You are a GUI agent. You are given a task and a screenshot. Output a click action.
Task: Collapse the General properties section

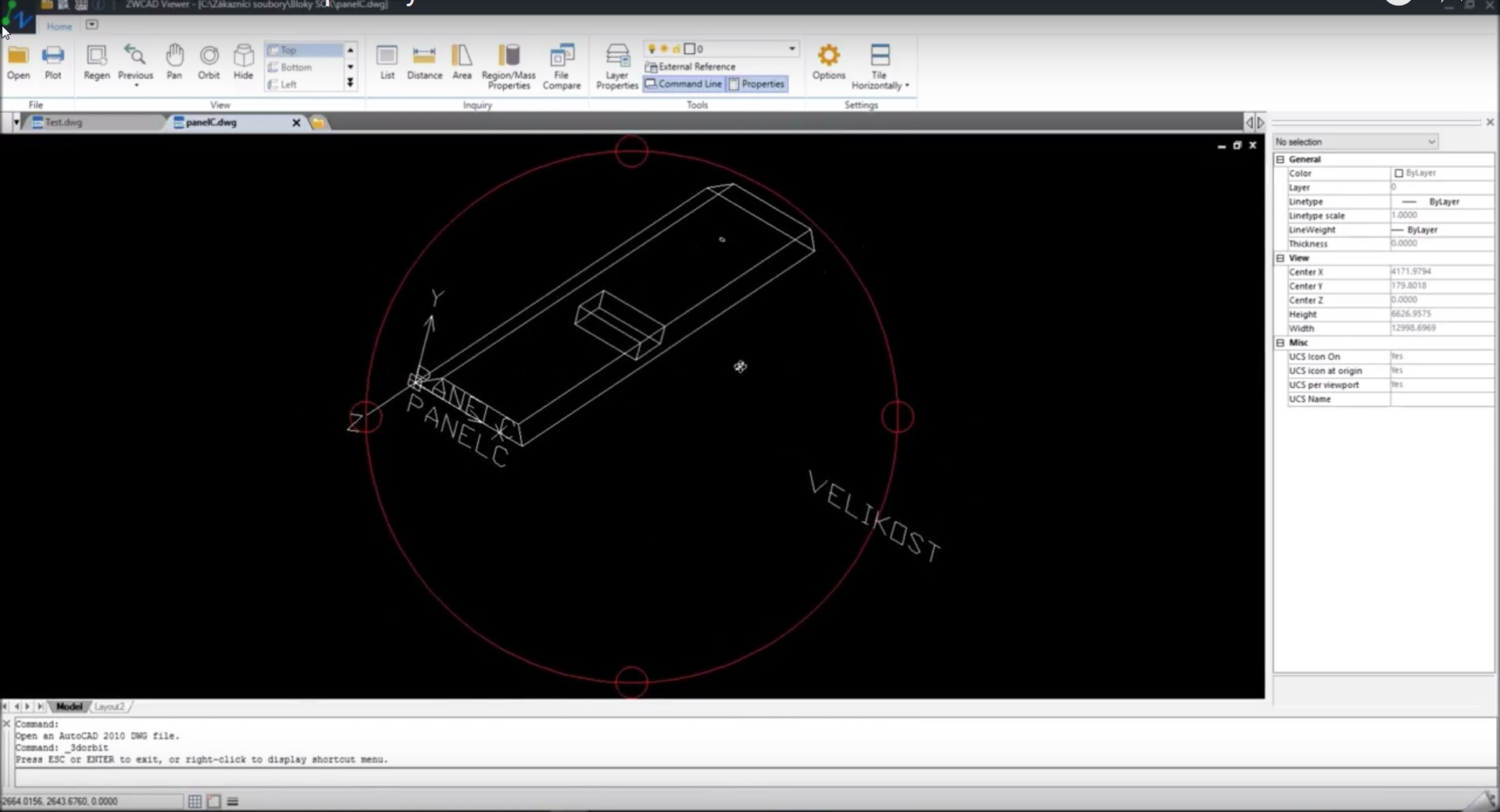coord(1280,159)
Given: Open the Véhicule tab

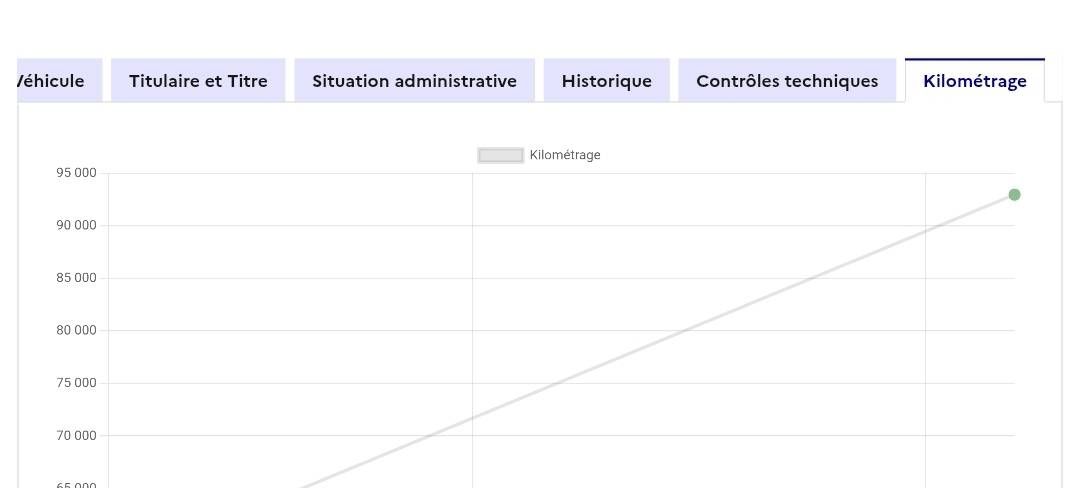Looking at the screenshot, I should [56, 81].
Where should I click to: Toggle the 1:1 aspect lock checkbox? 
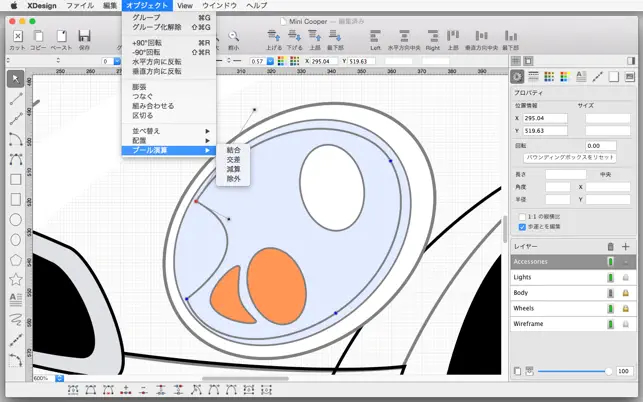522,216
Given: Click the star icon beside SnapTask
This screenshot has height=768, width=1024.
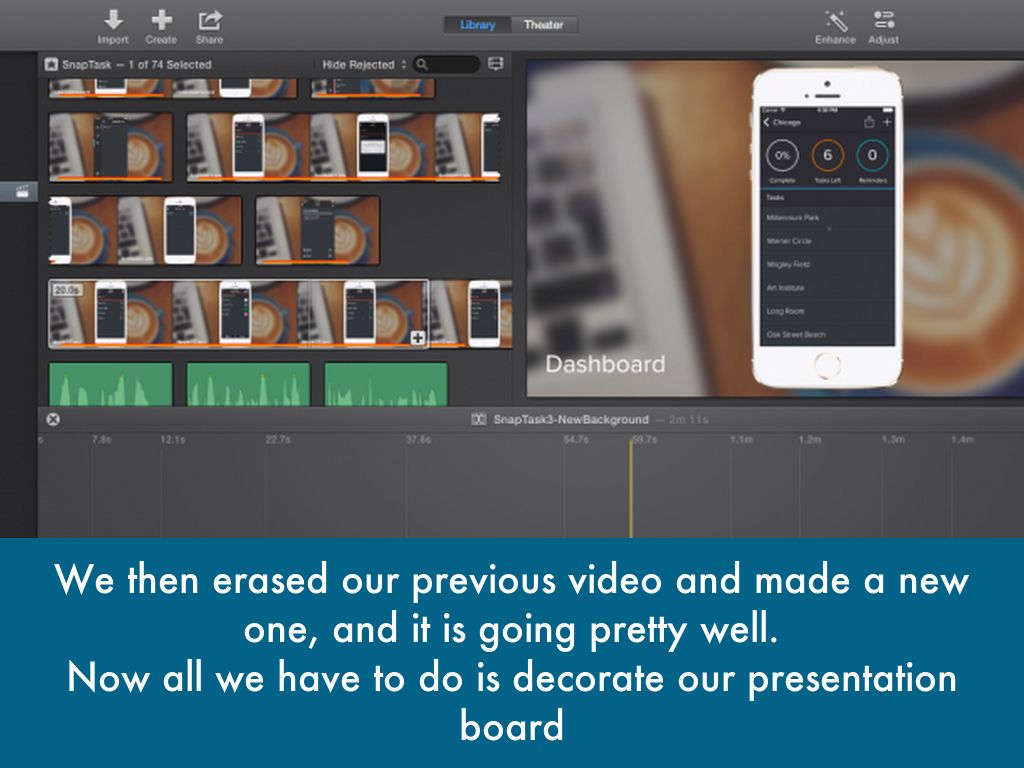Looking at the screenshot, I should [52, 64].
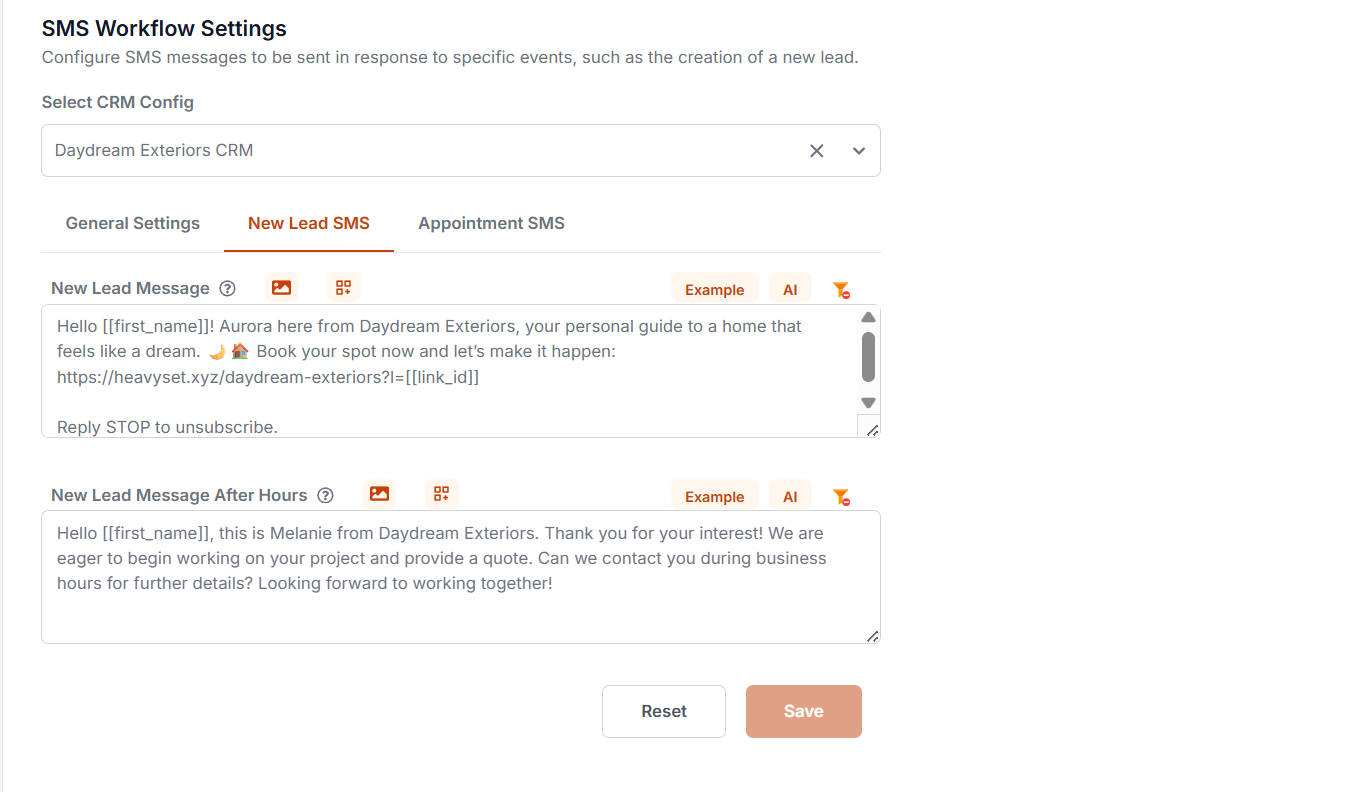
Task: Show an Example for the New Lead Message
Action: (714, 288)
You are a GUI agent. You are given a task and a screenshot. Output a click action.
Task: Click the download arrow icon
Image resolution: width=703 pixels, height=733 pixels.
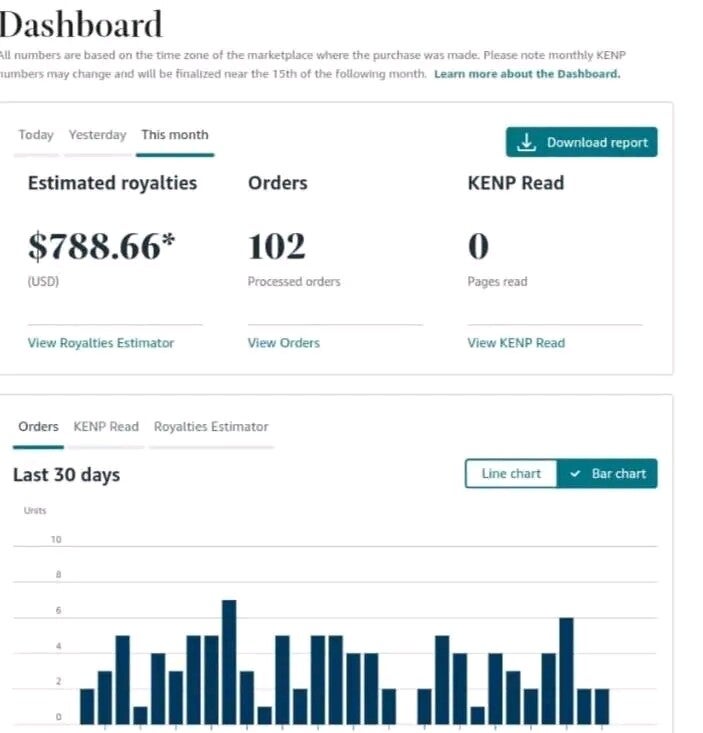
··········
### Task requirements
List every line above that contains the word "icon".

### Written response
Given: Click the star icon beside SnapTask
Task: Click the download arrow icon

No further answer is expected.